La suppression de 18 autres tribunaux de commerce envisagée en 1999 n'est toujours pas intervenue . En outre, il apparaît regrettable que, comme en 2001, aucune mesure nouvelle n'ait été inscrite dans le projet de loi de finances pour 2002.

C. LE CALENDRIER DE LA RÉFORME

Le Gouvernement, qui l'avait exclu dans un premier temps, a annoncé que ces trois textes devraient être examinés par le Sénat au début de l'année 2002. Il a en outre annoncé qu'un projet de loi relatif à la prévention des difficultés des entreprises et aux procédures de redressement et de liquidation judiciaires pourrait être soumis au Conseil des ministres très prochainement, dans lequel pourrait être envisagée l'institution d'une procédure de liquidation simplifiée et accélérée spécialement adaptée aux petites entreprises 156( * ) .

Outre la mise en place d'un groupe de travail, chargé d'adapter la rémunération des greffiers de tribunal de commerce à la réalité de leurs missions au regard du contexte créé par l'émergence des nouvelles technologies, la Garde des Sceaux a également annoncé qu'un projet de loi et un projet de décret relatifs respectivement à la discipline et au contrôle des greffiers des tribunaux de commerce étaient en cours d'élaboration. Il s'agirait d'harmoniser le régime applicable aux greffiers des tribunaux de commerce avec celui des autres professions judiciaires et juridiques.

D. LES MOYENS AFFECTÉS À LA MISE EN oeUVRE DE LA RÉFORME

Les besoins en magistrats induits par cette réforme ont été évalués au total à 230 emplois supplémentaires 157( * ) , ce qui ne fera qu'amplifier le manque de moyens qui caractérise l'institution judiciaire. Toutefois, ce solde est susceptible d'évoluer en fonction des modifications qui seront apportées aux textes au cours de la navette.

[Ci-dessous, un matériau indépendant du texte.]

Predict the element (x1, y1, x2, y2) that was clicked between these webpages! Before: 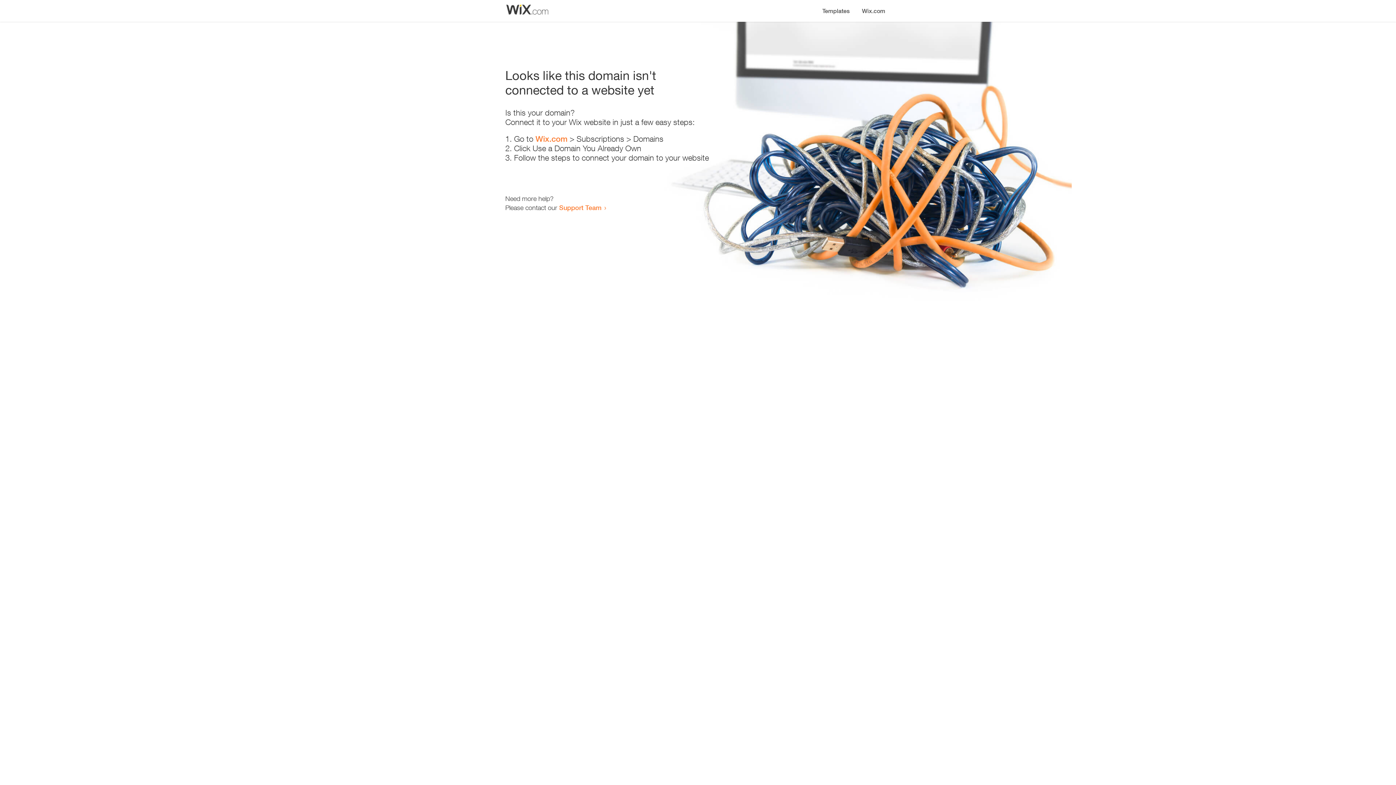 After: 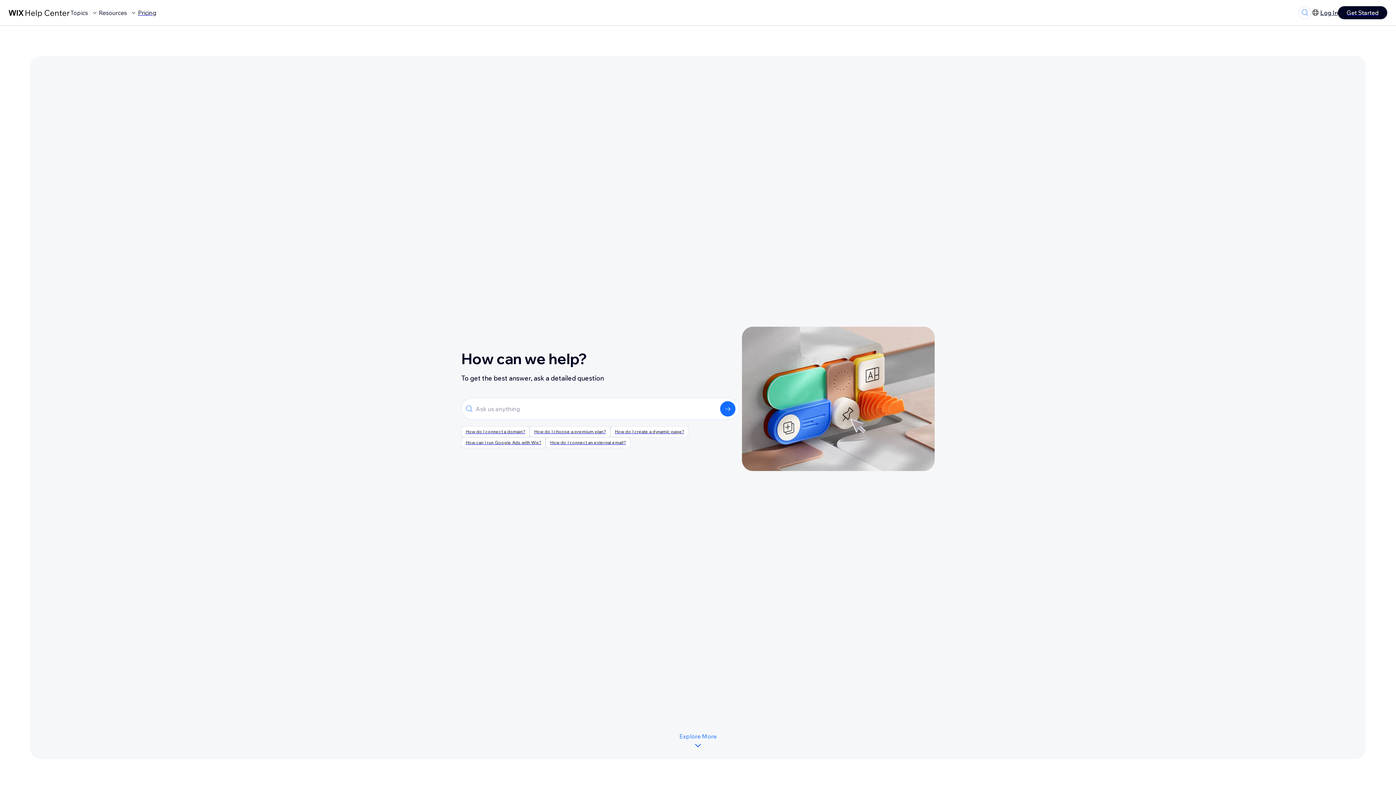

De plus, la Chancellerie a décidé, dans l'attente de l'aboutissement de cette réforme, d'affecter les emplois déjà pourvus au renforcement des tribunaux de grande instance. Il existe donc un risque de pérennisation de ces affectations temporaires au sein des juridictions les plus encombrées, réduisant mécaniquement les créations d'emplois effectives destinées à l'application de la réforme des tribunaux de commerce.

Soulignons enfin qu'à ce jour, sur 230 emplois créés, 101 n'ont pas encore été localisés, illustrant les difficultés actuelles de la Chancellerie à évaluer finement les besoins .

*

Sous le bénéfice de l'ensemble des ces observations, votre commission des Lois a émis un avis défavorable à l'adoption des crédits du ministère de la justice consacrés aux services généraux inscrits dans le projet de loi de finances pour 2002.